▸ **Extracted text**
####################

Her we have 6 column:

"column_name", names of the column in our data.
"nullable", data in the column could be null (TRUE) or not (FALSE).
"mandatory", column are mandatory (TRUE) or not (FALSE).
"pk", the column is a primary key (TRUE) or not (FALSE). In relational databases, a primary key is one or a concatenation of variables that uniquely specify an element (a row) in a slot. A primary key could not be repeated and have to be unique. This is a very important parameter in the database model.
"type_name", this is the name of the type of data present in the associated column.
"category", category of data present in the associated column.

All of this information will be used for different checks and verification (see section below).

Categories definitions

In the previous sheet, we have defined several categories types. These categories apply specifications on data associated.

For now, there are 5 categories possible: codelist, numeric, logical, text and date.

Codelist category

In our example, we have several codelist category. A codelist is a list of codes or meanings that represent the only allowed values for a particular data item. All the codelist type are referenced in the sheet "codelist_types" and link column "type_name" of the different sheet slot definition with a column "enumeration_table" and a sheet "enumeration_table". This last sheet contains all the codes/meanings of the codelist associated and a description of it.

On the "sampling_table" use before as an example (the first table is the "codelist_types" and the second table are a focus on "codelist_specie"):

| type_name | enumeration_table | |-------------------------|-----------------------------| | sampling_type | codelist_sampling_type | | country_type | codelist_country | | vessel_type | codelist_vessel | | sampling_method_type | codelist_sampling_method | | aggregation_level_type | codelist_agregation_level | | catch_registration_type | codelist_catch_registration | | fishing_l6_type | codelist_fishing_level6 | | fishing_l7_type | codelist_fishing_level7 | | species_type | codelist_specie | | catch_category_type | codelist_catch_category | | length_code_type | codelist_lenght_code |

| code | description | |------|--------------------| | SWO | Xiphias gladius | | YFT | Thunnus albacares | | SKJ | Katsuwonus pelamis | | BET | Thunnus obesus |

Warning! To increase the generalization of this package and is appropriation by everyone, a choice was made to let the user complete and update the template of the definition data format. In return, it's very important to keep all the structure of the sheet (column name for example). If you add another codelist sheet (in our example we should have 11 codelist sheets, one for each "type_name") be careful to use the same template as the sheet "codelist_example" in the empty definition data format.

Numeric category

In our example, we have 7 numeric categories:

| type_name | is_integer | min | max | |------------------------|------------|------|------| | year_type | TRUE | 1950 | 2018 | | nb_set_type | TRUE | 1 | 50 | | day_sea_type | FALSE | 1 | 90 | | weight_type | FALSE | 10 | 5000 | | weight_allspecies_type | FALSE | 10 | 5000 | | length_class_type | TRUE | 10 | 300 | | number_at_length_type | FALSE | 0,1 | 500 |

Like in the codelist category before, all information about this category is referenced in the sheet "numeric_types" (with a link between with the sheet slot definition throught "type_name"). Furthermore, we have 3 new column:

"is_integer", does data stock in the column are integers (decimals not allowed, TRUE) or not (FALSE)?
"min", minmum value (included) of our data. You have to fill NA in the cell if not applicable.

####################

▸ **Raw data**
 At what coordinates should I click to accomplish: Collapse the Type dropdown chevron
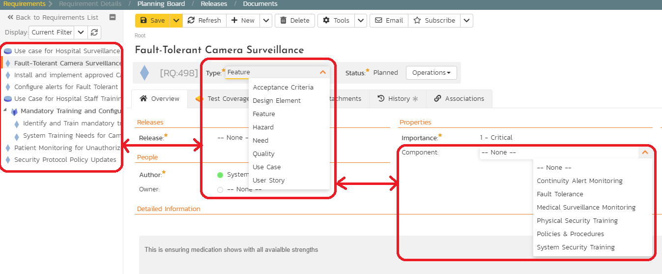click(323, 72)
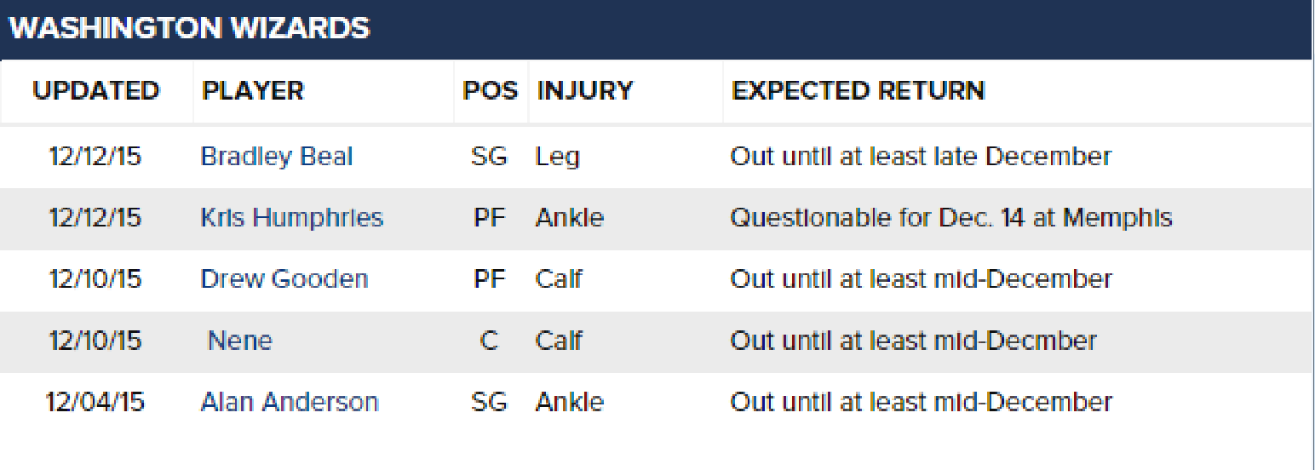Open Kris Humphries player link
This screenshot has height=470, width=1315.
click(x=292, y=218)
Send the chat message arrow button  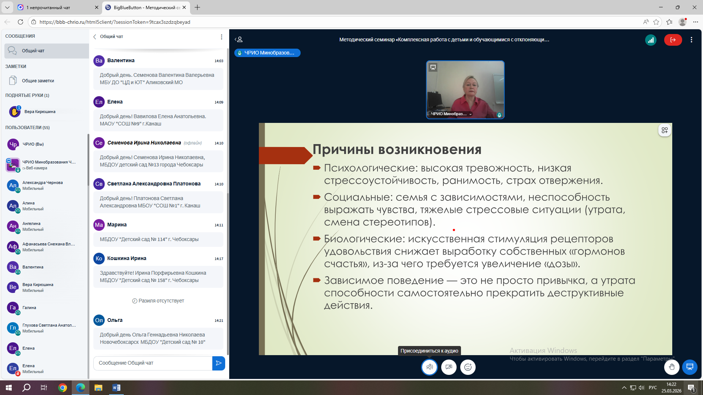(x=219, y=363)
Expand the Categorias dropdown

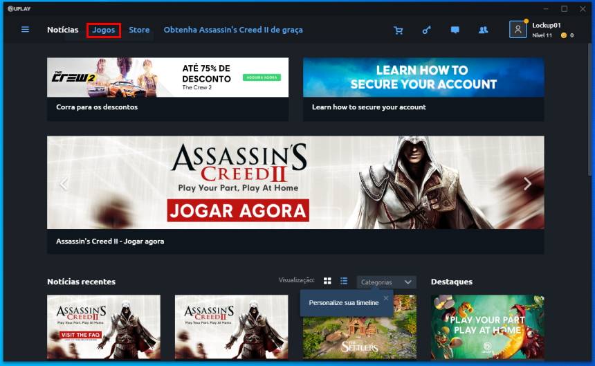(x=386, y=282)
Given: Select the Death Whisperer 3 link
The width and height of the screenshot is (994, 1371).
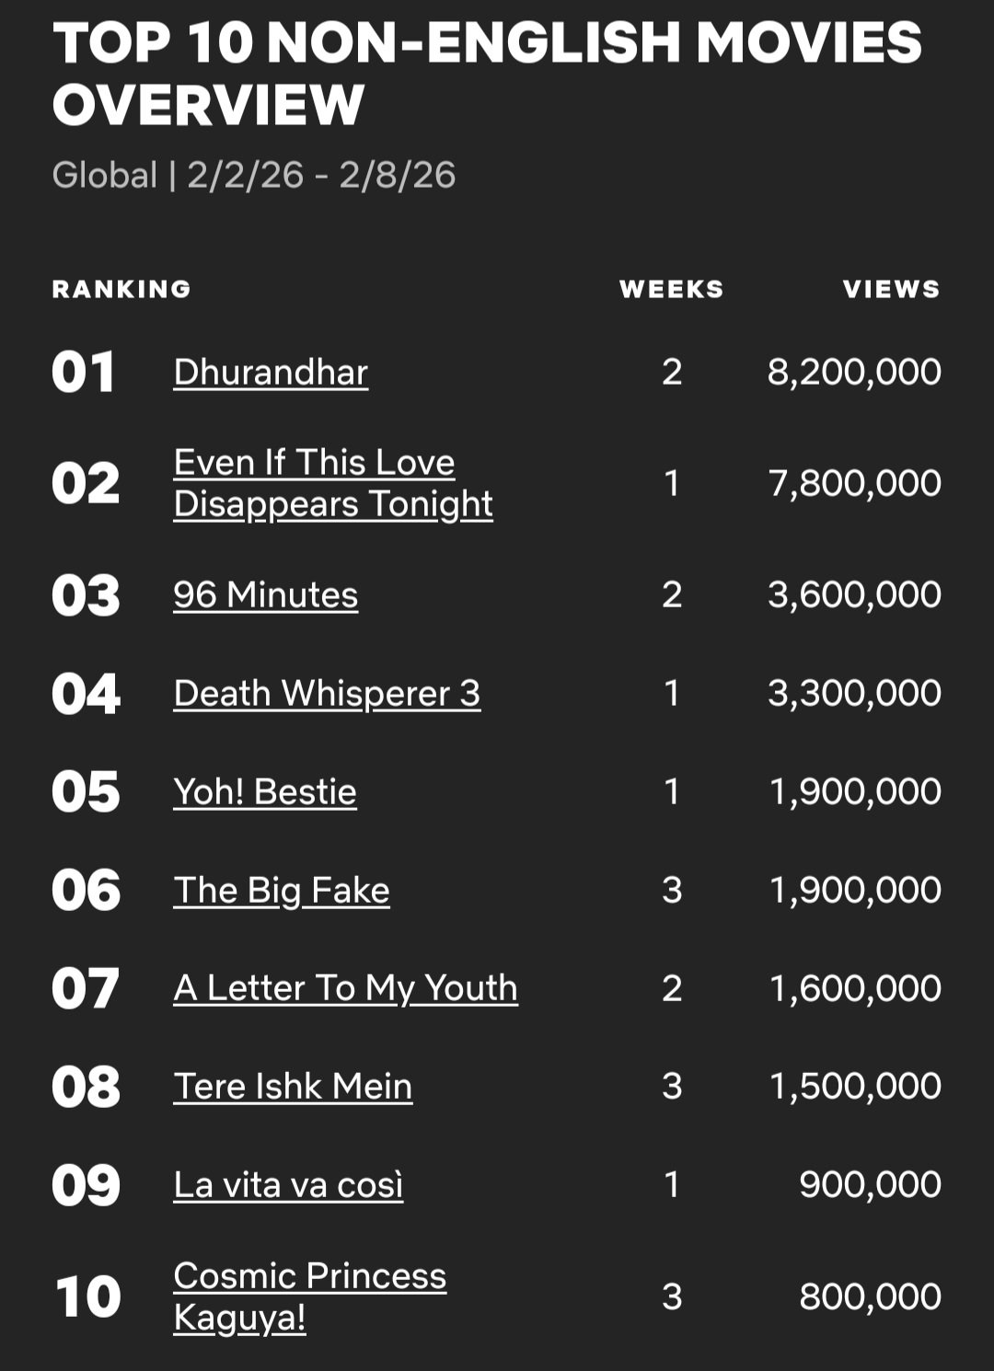Looking at the screenshot, I should 327,693.
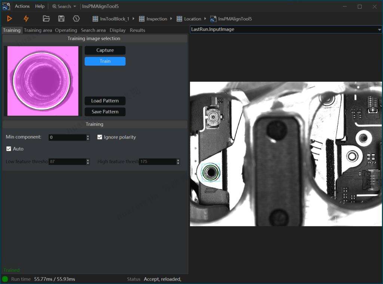Expand arrow after InsToolBlock_1 breadcrumb
Viewport: 383px width, 284px height.
coord(134,19)
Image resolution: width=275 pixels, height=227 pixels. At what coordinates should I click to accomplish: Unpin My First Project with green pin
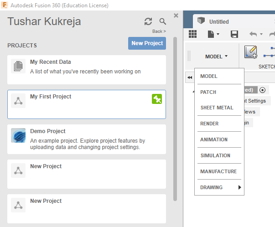[x=157, y=99]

####################

Please answer these from the data definition text above:
(a) How many categories does it list as possible, and what are they?
(b) In which sheet is all information about the numeric category referenced?
(c) What maximum value is given for "year_type"?

(a) Five: codelist, numeric, logical, text and date.
(b) The sheet "numeric_types".
(c) 2018.